Memory: 2GB LPDDR3, 128-bit Memory Bus
The third piece of the A8X puzzle is the memory configuration. In keeping with Apple’s traditional designs for X class SoCs and the iPad in general, Apple has moved to off-package memory on the iPad Air 2. In place of A8’s POP 1GB of LPDDR3, the iPad Air 2 takes on two LPDDR3 modules, for a total of 2GB of RAM. This is the first time Apple has shipped an iOS device with 2GB of RAM – having unexpectedly stuck to 1GB for the iPhone – which should go a long way towards alleviating any memory pressure from the combination of the Retina display and 64bit applications.
A8X w/2GB RAM (Image Courtesy iFixit)
iFixit’s teardown has revealed a pair of Elpida modules, though like the iPhone Apple is most likely multi-sourcing here. These modules are rated for the same LPDDR3-1600 speeds as those found on the POP RAM on A8, so Apple hasn’t touched the clockspeed here at all, instead they have merely doubled up on the RAM and widened the memory bus to match.

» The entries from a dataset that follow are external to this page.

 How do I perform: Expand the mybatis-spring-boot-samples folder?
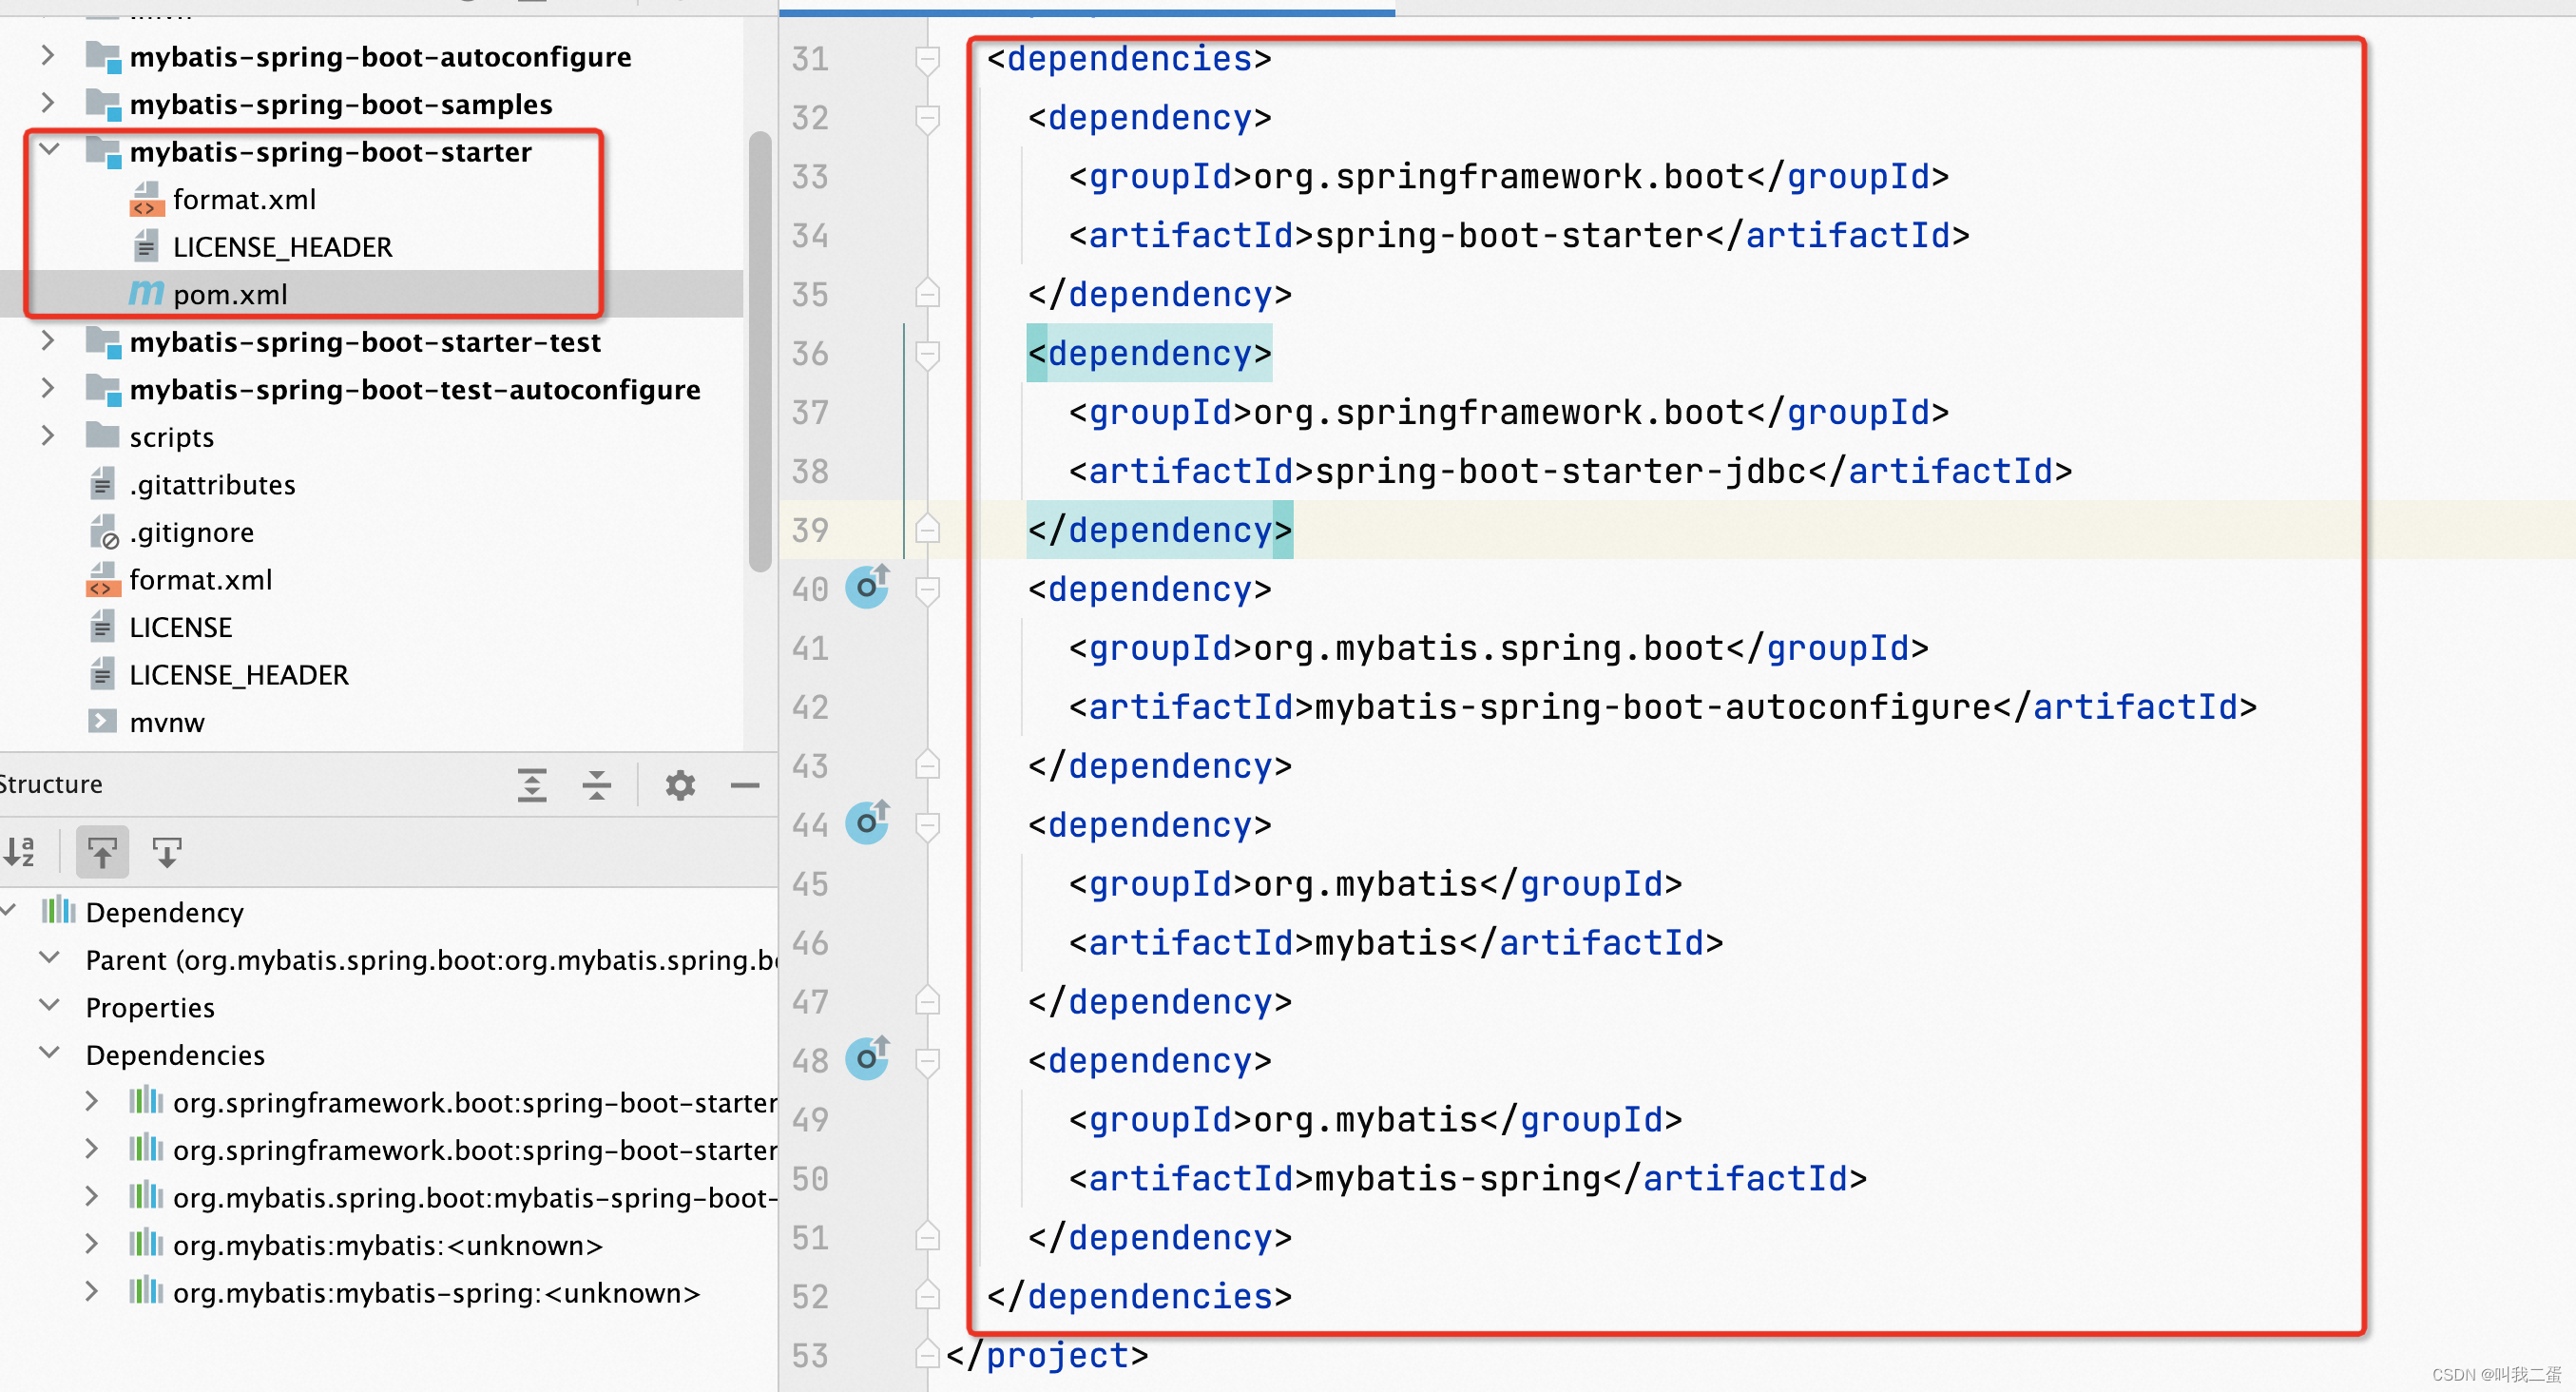point(48,103)
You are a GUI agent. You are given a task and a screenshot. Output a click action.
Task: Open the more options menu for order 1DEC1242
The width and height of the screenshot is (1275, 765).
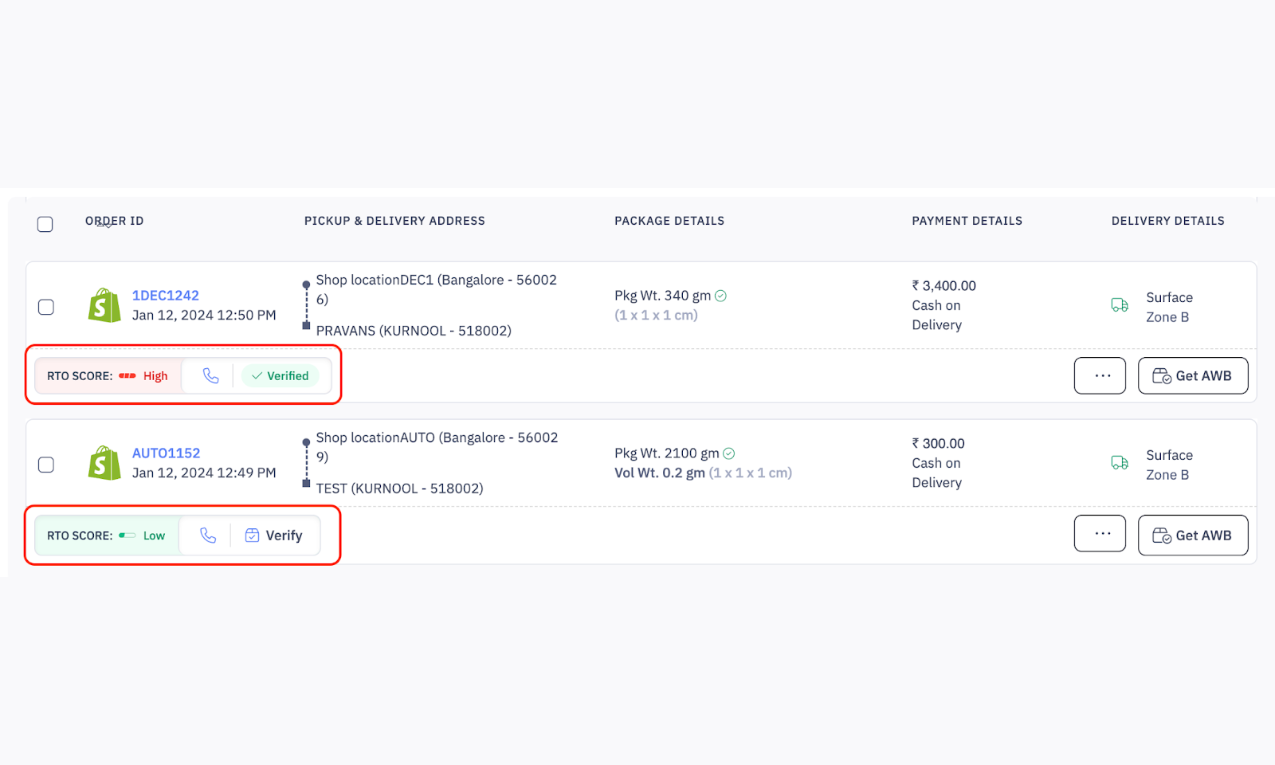1100,375
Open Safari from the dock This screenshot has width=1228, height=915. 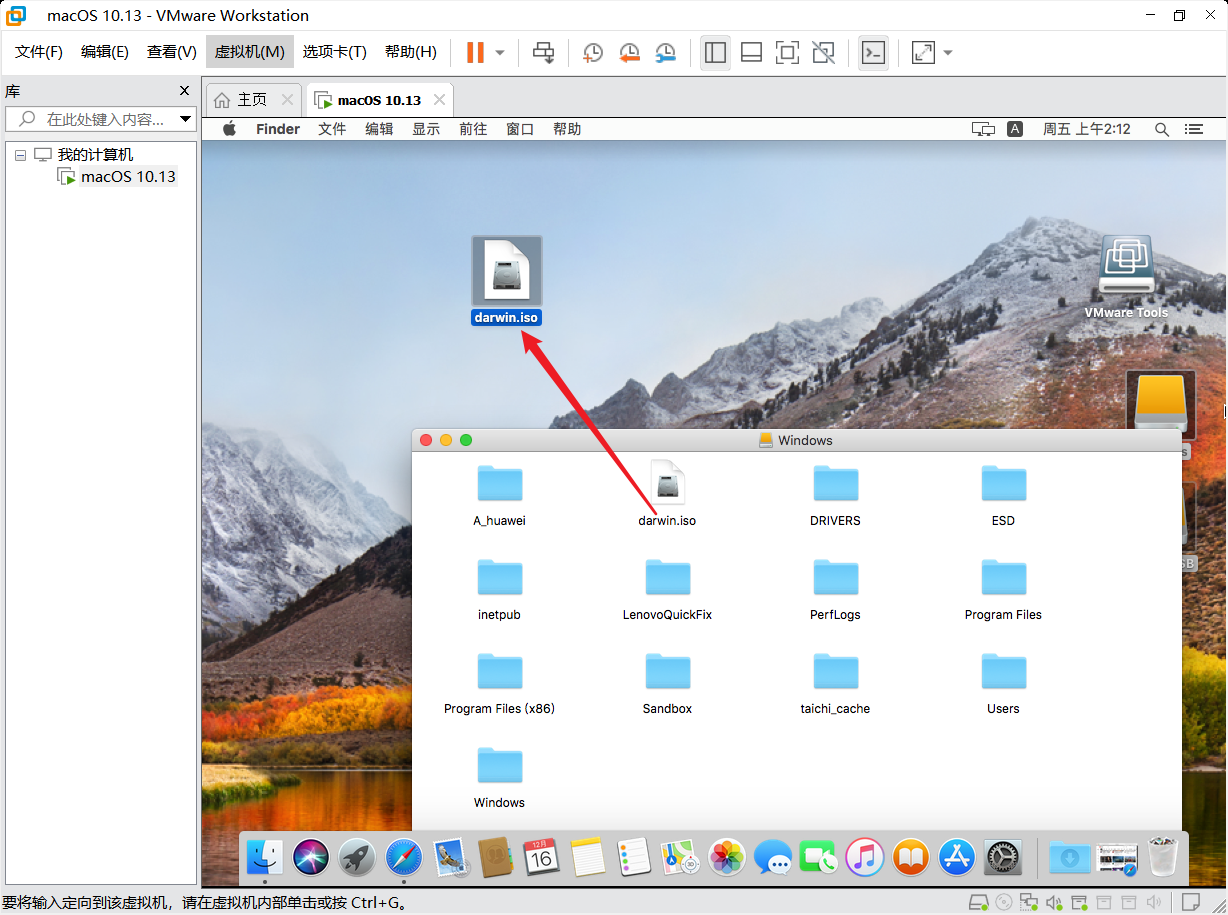pyautogui.click(x=403, y=857)
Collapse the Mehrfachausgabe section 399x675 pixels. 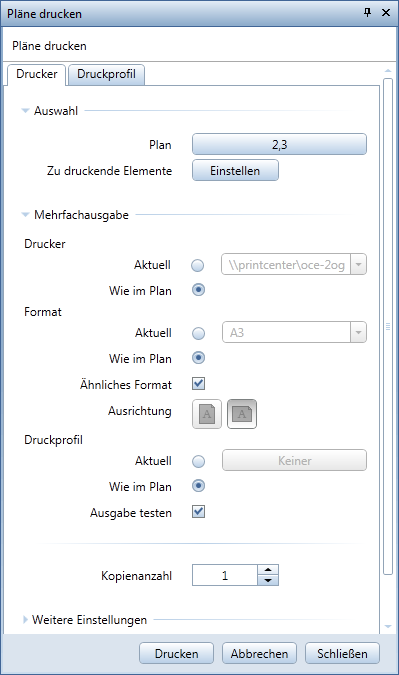tap(25, 214)
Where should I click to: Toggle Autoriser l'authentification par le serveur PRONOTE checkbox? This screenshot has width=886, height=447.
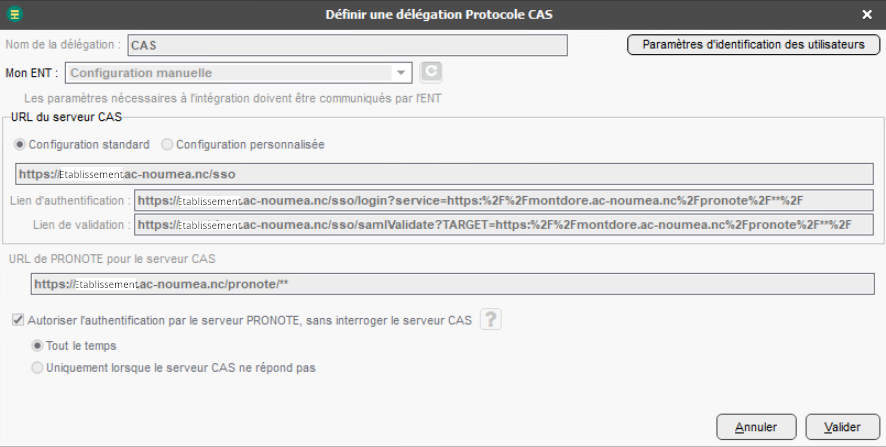pyautogui.click(x=17, y=320)
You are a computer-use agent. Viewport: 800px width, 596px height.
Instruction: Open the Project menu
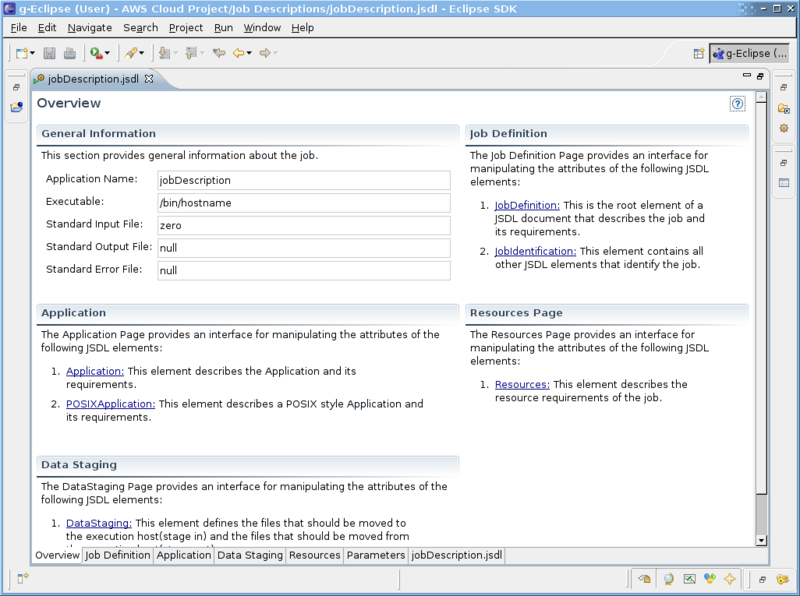pos(186,27)
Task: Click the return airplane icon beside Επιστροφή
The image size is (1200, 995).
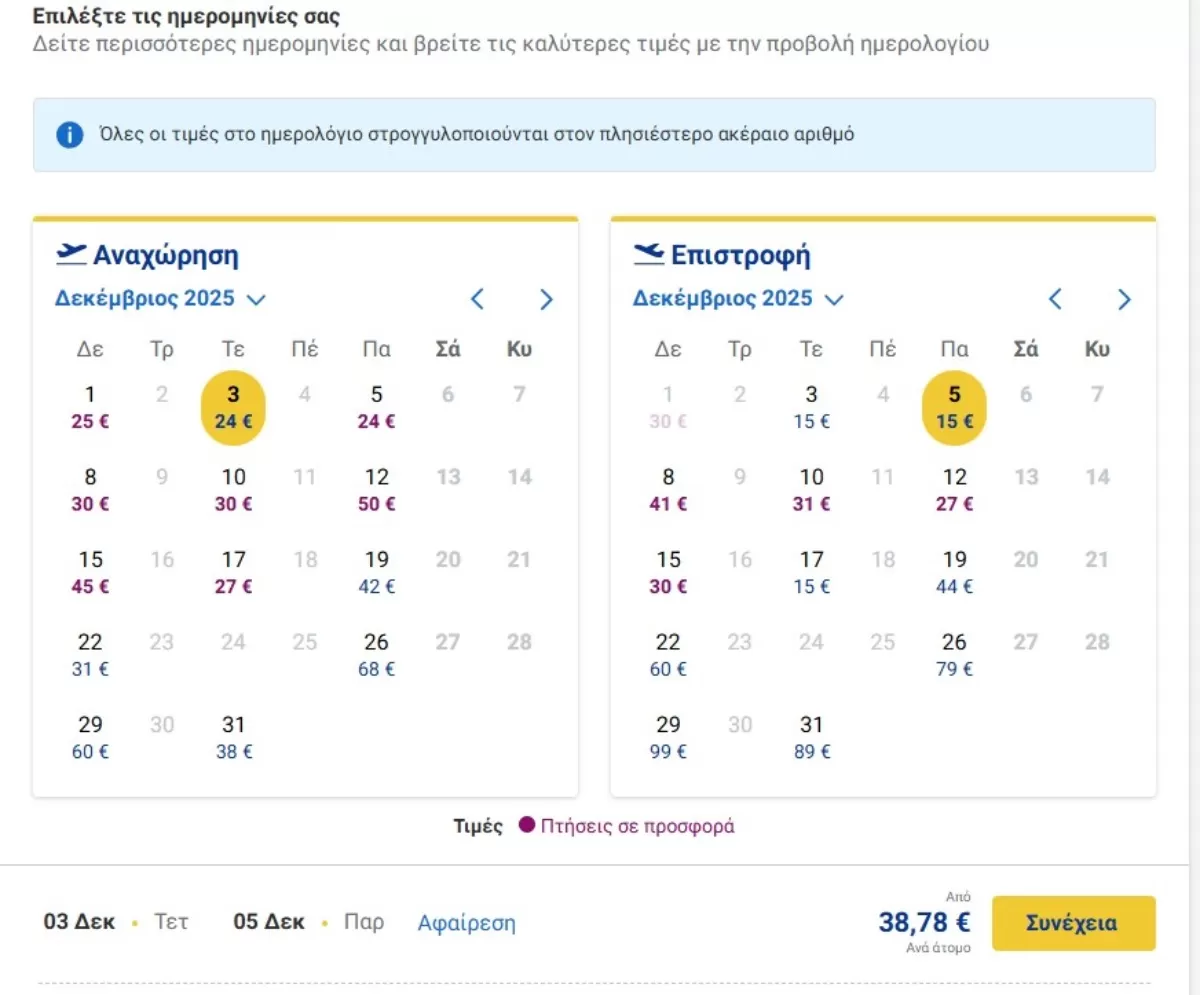Action: [x=649, y=255]
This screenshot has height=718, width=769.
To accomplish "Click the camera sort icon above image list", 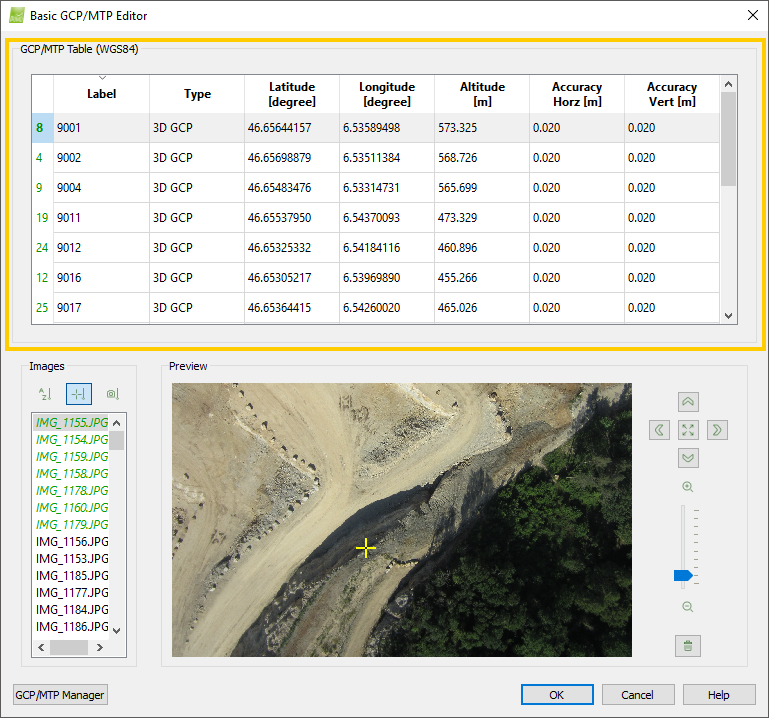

Given that Apple is now using a six-cluster PowerVR GPU configuration, the return of a 128-bit memory bus was to be expected. Even feeding a four-cluster configuration is no doubt memory bandwidth limited at times, and a eight-cluster configuration would only make that much worse. The good news here is that by doubling their available memory bandwidth Apple should have quite a bit of memory bandwidth to play with – 25.6GB/sec to be precise – which admittedly still isn’t a lot by PC or console standards, but it’s huge for an SoC. More importantly, this keeps up with the doubled GPU performance, as the GXA6850 should have no problem consuming that much bandwidth. In the end the 128-bit memory bus has long been one of the traits of the X series SoCs, and like in previous iPads it should deliver quite a bit of performance for Apple.
Meanwhile as this is the first X class SoC from Apple since the introduction of the A7, it’s interesting to note that the additional memory bandwidth from the 128-bit memory bus is available to the CPU as well as the GPU. On A6X and A5X the CPUs cores were not able to access the full memory bandwidth as halfof it was reserved for the GPU. However A7 introduced the 4MB L3 cache, which is shared by the GPU and the CPU, which means bandwidth segregation is no longer practical. As a result our bandwidth numbers come close to the theoretical bandwidth available to A8X, though it looks like a single core would have a hard time consuming quite that much bandwidth.
Speaking of the L3 cache, we can confirm that it’s unchanged for A8X. It remains at 4MB, just as it was for A8 and A7. Though as we can see from our latency test, we don't start hitting the 4MB of L3 cache for another 1MB, as the larger L2 cache is able to hold our transfers for longer.
Wrapping things up, the increases in the memory bus, GPU cluster count, and CPU core count should account for almost all of A8X’s roughly 1 billion transistor increase. Adding so much GPU and CPU horsepower doesn't come cheap from a die space perspective, but it makes for an extremely potent processor in A8X.